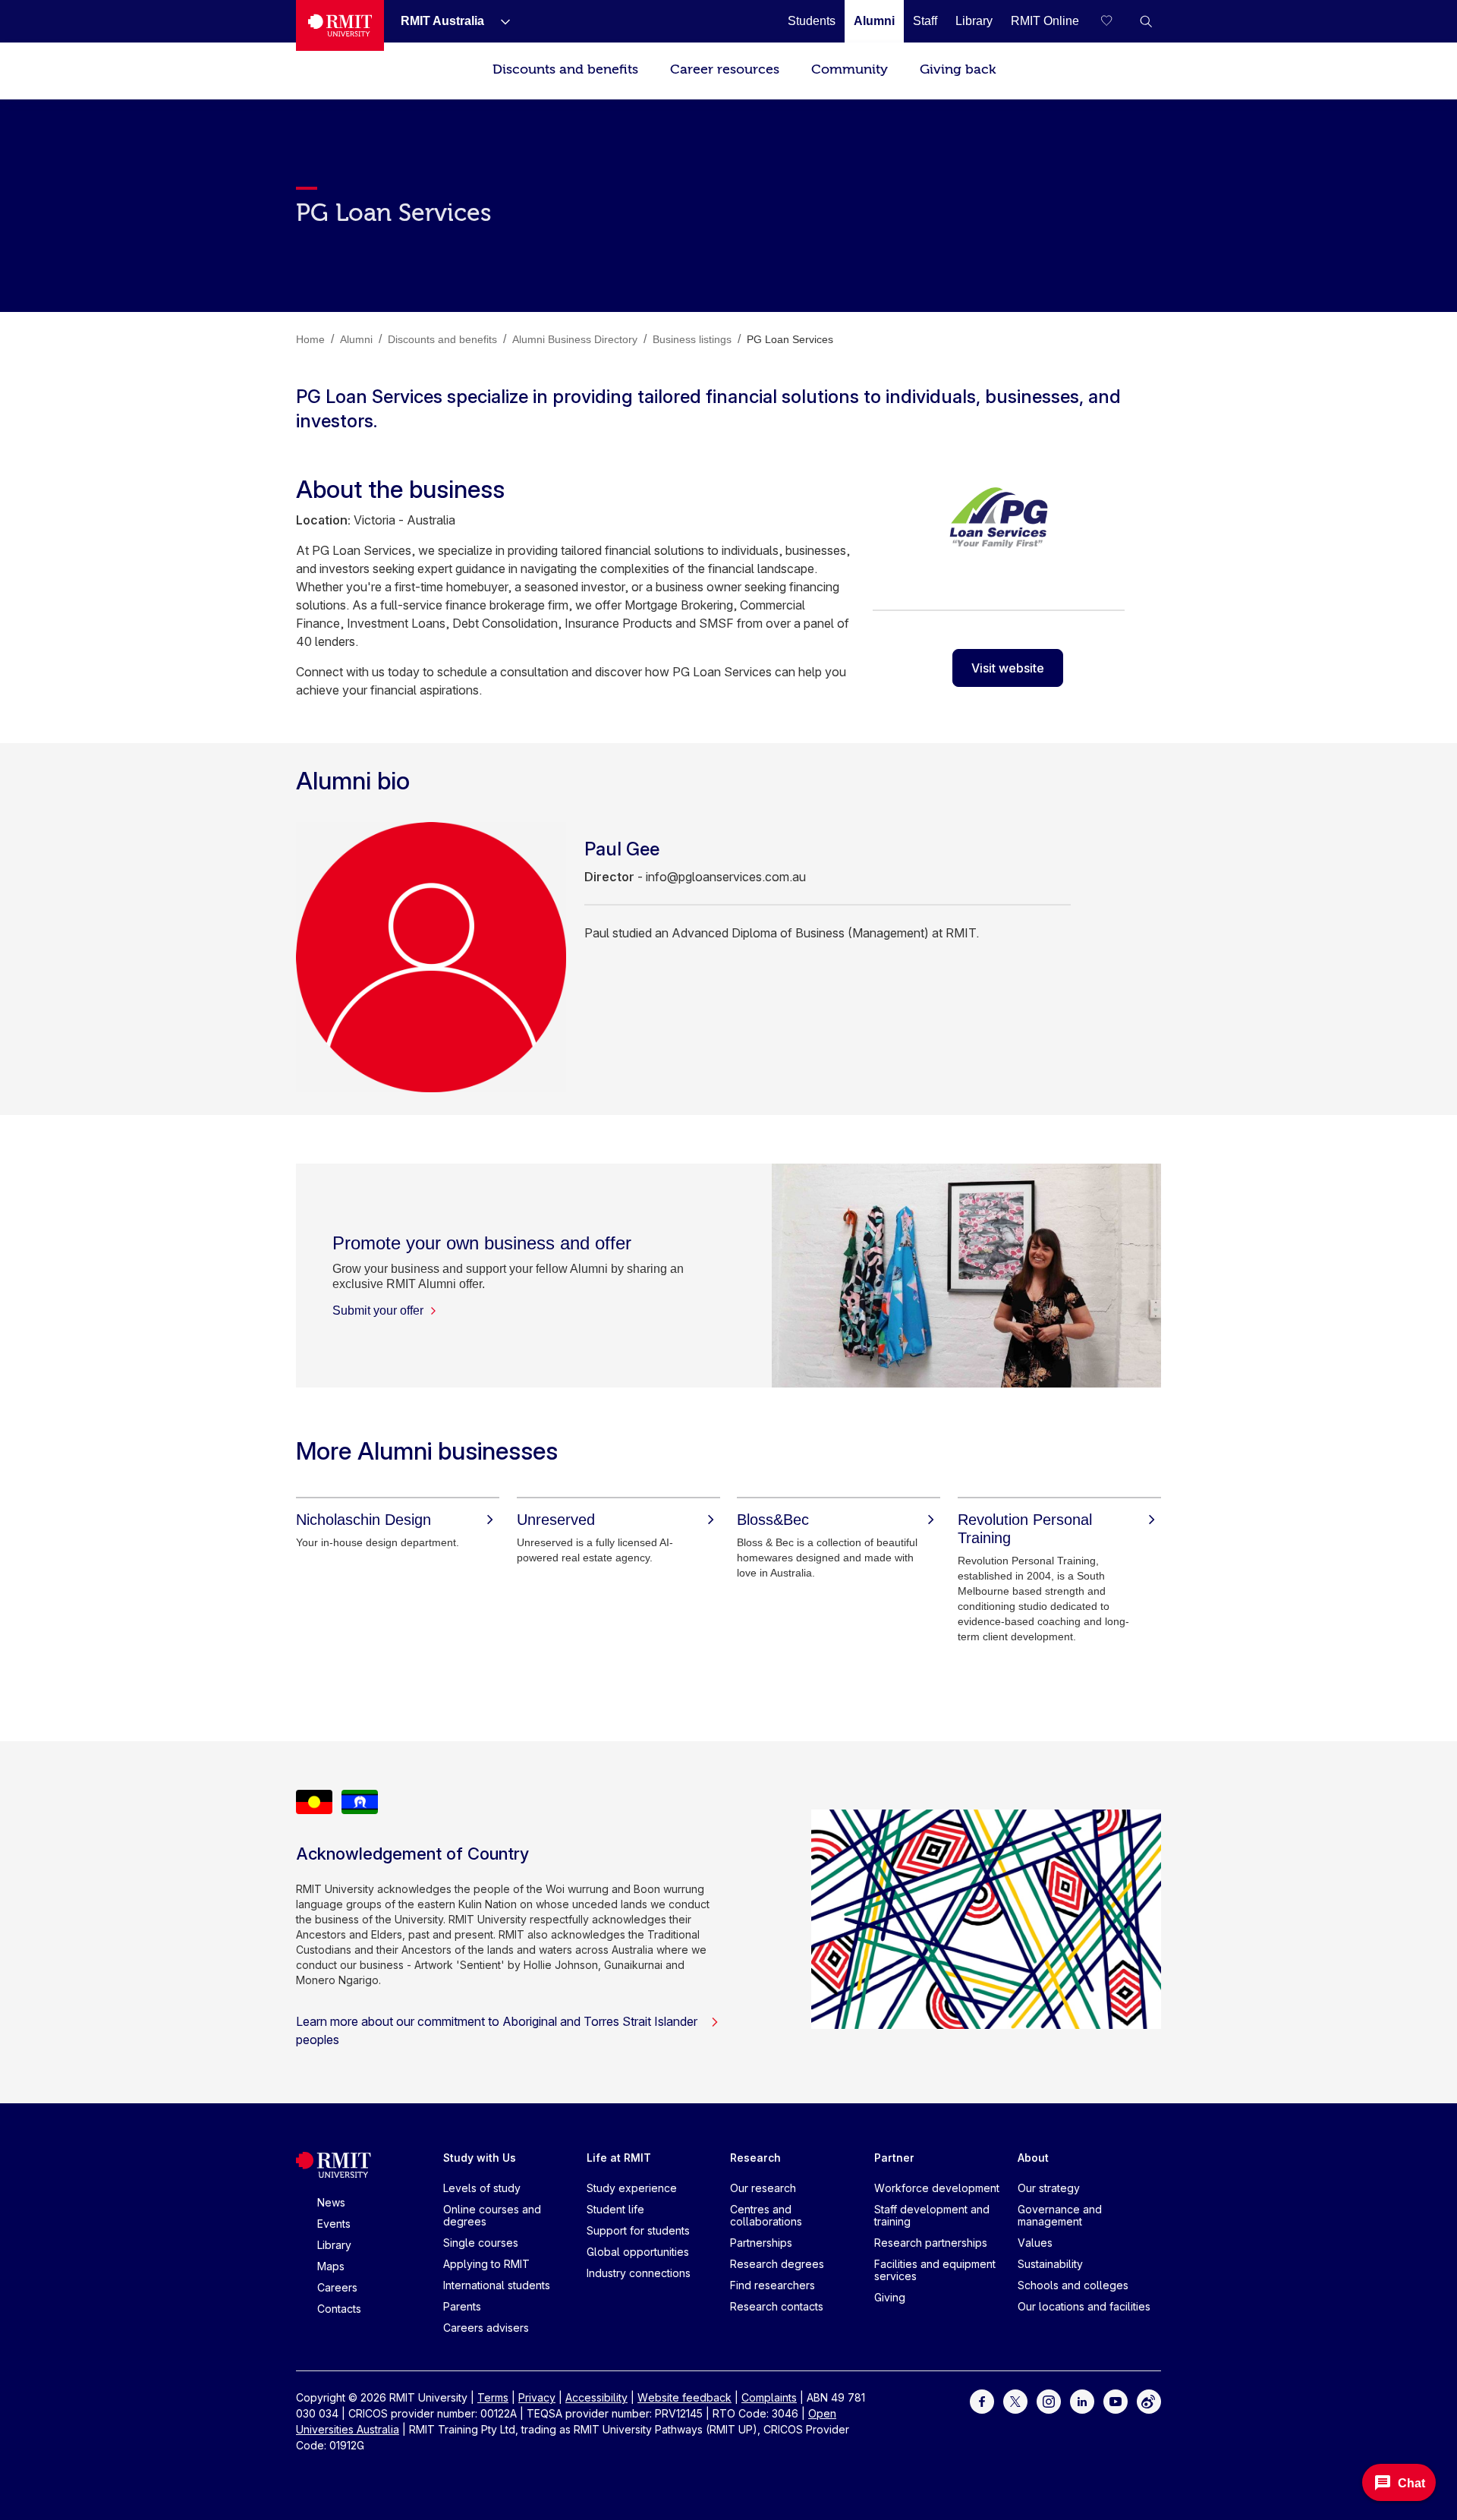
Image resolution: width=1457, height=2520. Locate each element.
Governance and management (1060, 2215)
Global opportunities (638, 2251)
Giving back (958, 69)
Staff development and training (932, 2215)
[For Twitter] (1015, 2400)
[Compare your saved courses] (1115, 21)
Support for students (638, 2230)
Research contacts (776, 2306)
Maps (331, 2266)
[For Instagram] (1049, 2400)
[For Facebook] (982, 2400)
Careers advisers (486, 2327)
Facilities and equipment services (935, 2269)
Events (334, 2223)
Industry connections (639, 2272)
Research (755, 2157)
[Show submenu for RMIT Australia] (499, 21)
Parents (462, 2306)
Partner (894, 2157)
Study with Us (479, 2157)
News (331, 2202)
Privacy (536, 2397)
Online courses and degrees (492, 2215)
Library (334, 2244)
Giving (889, 2297)
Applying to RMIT (486, 2263)
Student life (615, 2209)
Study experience (632, 2187)
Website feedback (684, 2397)
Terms (492, 2397)
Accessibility (596, 2397)
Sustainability (1050, 2263)
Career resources (724, 69)
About (1033, 2157)
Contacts (339, 2308)
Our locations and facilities (1084, 2306)
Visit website (1007, 668)
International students (496, 2285)
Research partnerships (930, 2242)
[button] (1146, 21)
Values (1035, 2242)
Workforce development (936, 2187)
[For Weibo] (1149, 2400)
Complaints (769, 2397)
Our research (763, 2187)
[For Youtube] (1115, 2400)
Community (849, 69)
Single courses (480, 2242)
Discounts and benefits (565, 69)
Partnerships (761, 2242)
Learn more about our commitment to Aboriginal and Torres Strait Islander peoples (496, 2030)
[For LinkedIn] (1082, 2400)
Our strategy (1049, 2187)
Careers (337, 2287)
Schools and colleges (1073, 2285)
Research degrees (777, 2263)
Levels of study (482, 2187)
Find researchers (772, 2285)
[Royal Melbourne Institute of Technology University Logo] (340, 25)
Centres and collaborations (766, 2215)
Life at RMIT (619, 2157)
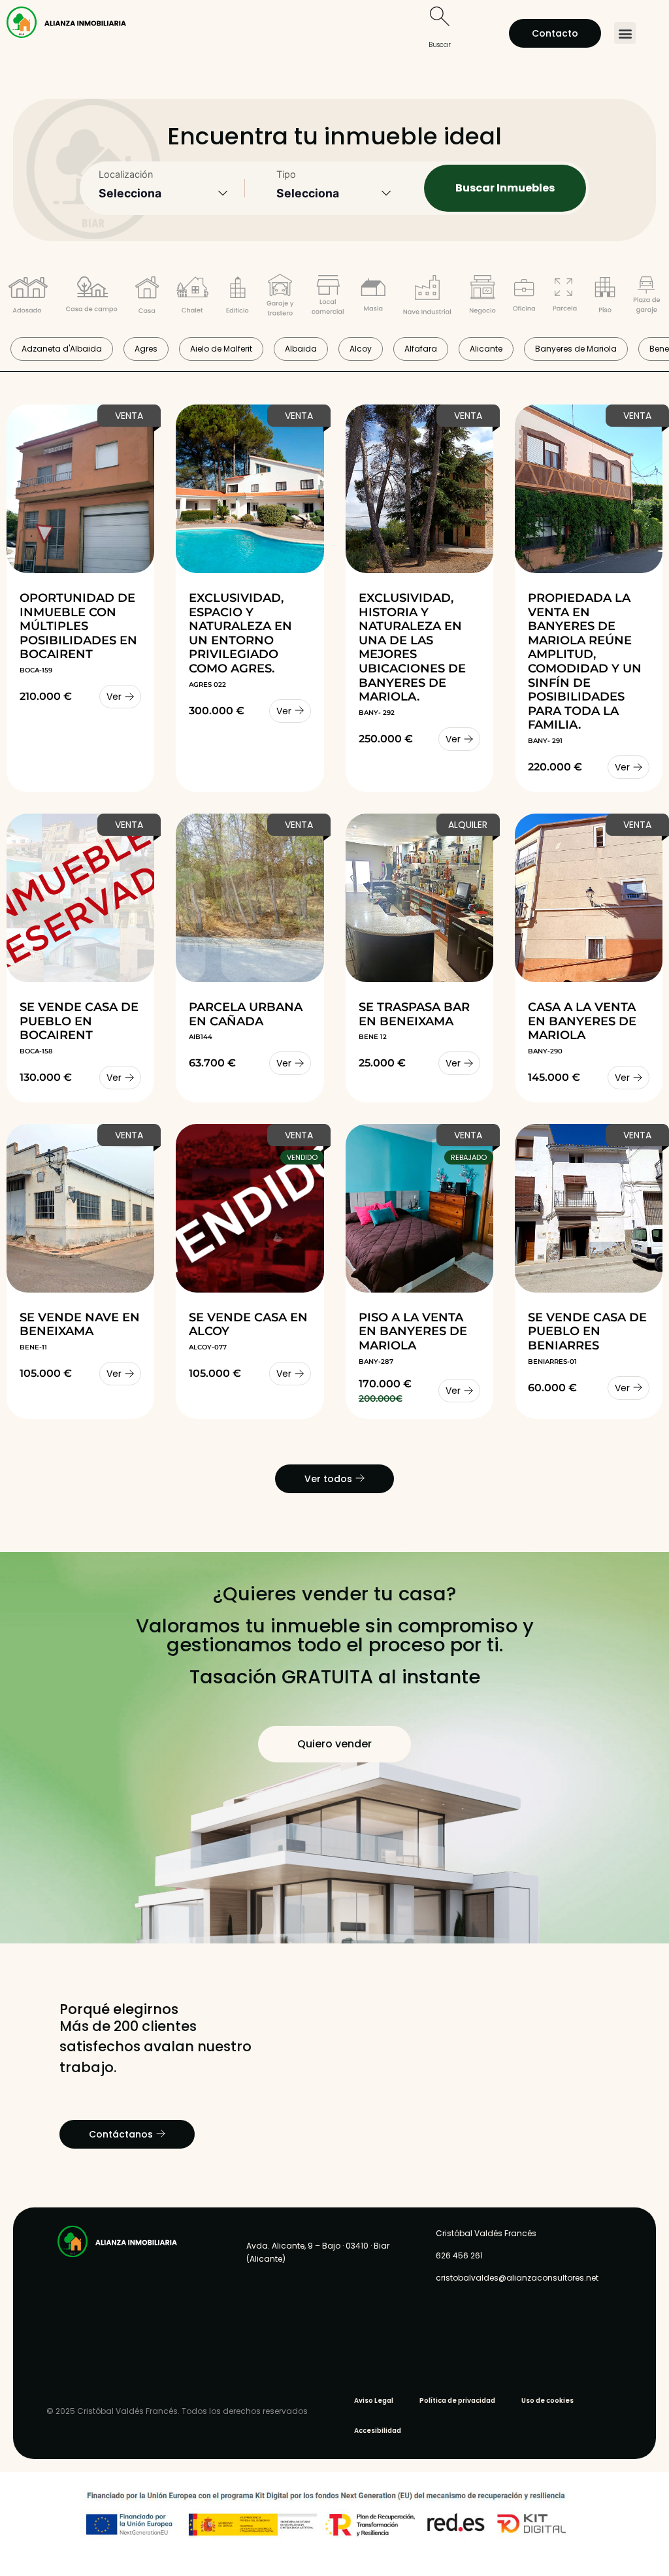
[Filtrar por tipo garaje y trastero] (280, 297)
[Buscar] (439, 16)
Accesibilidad (377, 2431)
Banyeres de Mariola (576, 348)
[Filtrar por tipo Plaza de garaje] (647, 297)
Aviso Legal (373, 2400)
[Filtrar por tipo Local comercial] (327, 297)
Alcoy (361, 348)
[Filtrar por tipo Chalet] (192, 297)
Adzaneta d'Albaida (62, 348)
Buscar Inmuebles (505, 187)
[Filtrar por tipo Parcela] (564, 297)
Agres (146, 348)
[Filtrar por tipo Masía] (373, 297)
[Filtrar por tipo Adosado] (28, 297)
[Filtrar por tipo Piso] (605, 297)
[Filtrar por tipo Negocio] (482, 297)
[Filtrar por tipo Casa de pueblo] (147, 297)
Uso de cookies (547, 2400)
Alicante (486, 348)
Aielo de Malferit (221, 348)
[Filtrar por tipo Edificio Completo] (237, 297)
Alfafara (420, 348)
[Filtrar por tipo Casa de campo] (91, 297)
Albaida (301, 348)
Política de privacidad (457, 2400)
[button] (625, 33)
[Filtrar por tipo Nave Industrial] (427, 297)
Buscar (440, 45)
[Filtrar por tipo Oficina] (524, 297)
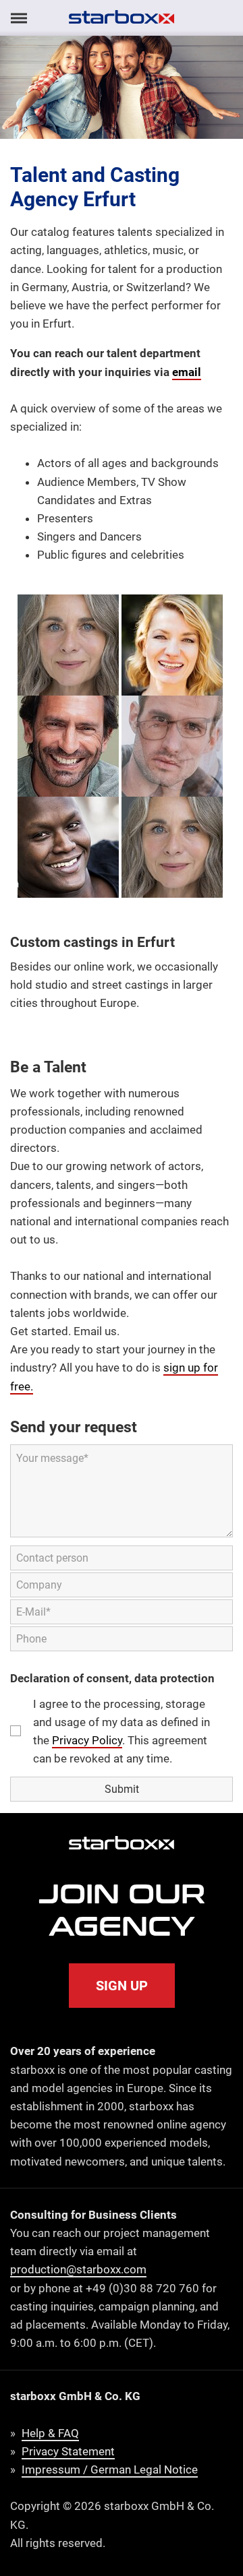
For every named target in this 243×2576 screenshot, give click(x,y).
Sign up (122, 1985)
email (186, 372)
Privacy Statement (68, 2451)
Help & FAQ (50, 2433)
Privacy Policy (87, 1740)
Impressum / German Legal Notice (110, 2469)
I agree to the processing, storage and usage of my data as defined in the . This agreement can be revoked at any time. (121, 1731)
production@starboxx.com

========

- WHAT IS NEEDED
Leaving the pictures aside, transcribe the entire listing exactly.

- RESULT FOR THIS EXERCISE
Image resolution: width=1457, height=2520. Locate each element.
Governance and management (1060, 2215)
Global opportunities (638, 2251)
Giving back (958, 69)
Staff development and training (932, 2215)
[For Twitter] (1015, 2400)
[Compare your saved courses] (1115, 21)
Support for students (638, 2230)
Research contacts (776, 2306)
Maps (331, 2266)
[For Instagram] (1049, 2400)
[For Facebook] (982, 2400)
Careers advisers (486, 2327)
Facilities and equipment services (935, 2269)
Events (334, 2223)
Industry connections (639, 2272)
Research (755, 2157)
[Show submenu for RMIT Australia] (499, 21)
Parents (462, 2306)
Partner (894, 2157)
Study with Us (479, 2157)
News (331, 2202)
Privacy (536, 2397)
Online courses and degrees (492, 2215)
Library (334, 2244)
Giving (889, 2297)
Applying to RMIT (486, 2263)
Student life (615, 2209)
Study experience (632, 2187)
Website feedback (684, 2397)
Terms (492, 2397)
Accessibility (596, 2397)
Sustainability (1050, 2263)
Career resources (724, 69)
About (1033, 2157)
Contacts (339, 2308)
Our locations and facilities (1084, 2306)
Visit website (1007, 668)
International students (496, 2285)
Research partnerships (930, 2242)
[button] (1146, 21)
Values (1035, 2242)
Workforce development (936, 2187)
[For Weibo] (1149, 2400)
Complaints (769, 2397)
Our research (763, 2187)
[For Youtube] (1115, 2400)
Community (849, 69)
Single courses (480, 2242)
Discounts and benefits (565, 69)
Partnerships (761, 2242)
Learn more about our commitment to Aboriginal and Torres Strait Islander peoples (496, 2030)
[For LinkedIn] (1082, 2400)
Our strategy (1049, 2187)
Careers (337, 2287)
Schools and colleges (1073, 2285)
Research degrees (777, 2263)
Levels of study (482, 2187)
Find researchers (772, 2285)
[Royal Melbourne Institute of Technology University Logo] (340, 25)
Centres and collaborations (766, 2215)
Life at RMIT (619, 2157)
[Filtrar por tipo garaje y trastero] (280, 297)
[Buscar] (439, 16)
Accesibilidad (377, 2431)
Banyeres de Mariola (576, 348)
[Filtrar por tipo Plaza de garaje] (647, 297)
Aviso Legal (373, 2400)
[Filtrar por tipo Local comercial] (327, 297)
Alcoy (361, 348)
[Filtrar por tipo Chalet] (192, 297)
Adzaneta d'Albaida (62, 348)
Buscar Inmuebles (505, 187)
[Filtrar por tipo Parcela] (564, 297)
Agres (146, 348)
[Filtrar por tipo Masía] (373, 297)
[Filtrar por tipo Adosado] (28, 297)
[Filtrar por tipo Piso] (605, 297)
[Filtrar por tipo Negocio] (482, 297)
[Filtrar por tipo Casa de pueblo] (147, 297)
Uso de cookies (547, 2400)
Alicante (486, 348)
Aielo de Malferit (221, 348)
[Filtrar por tipo Edificio Completo] (237, 297)
Alfafara (420, 348)
[Filtrar por tipo Casa de campo] (91, 297)
Albaida (301, 348)
Política de privacidad (457, 2400)
[button] (625, 33)
[Filtrar por tipo Nave Industrial] (427, 297)
Buscar (440, 45)
[Filtrar por tipo Oficina] (524, 297)
For every named target in this 243×2576 screenshot, give click(x,y).
Sign up (122, 1985)
email (186, 372)
Privacy Statement (68, 2451)
Help & FAQ (50, 2433)
Privacy Policy (87, 1740)
Impressum / German Legal Notice (110, 2469)
I agree to the processing, storage and usage of my data as defined in the . This agreement can be revoked at any time. (121, 1731)
production@starboxx.com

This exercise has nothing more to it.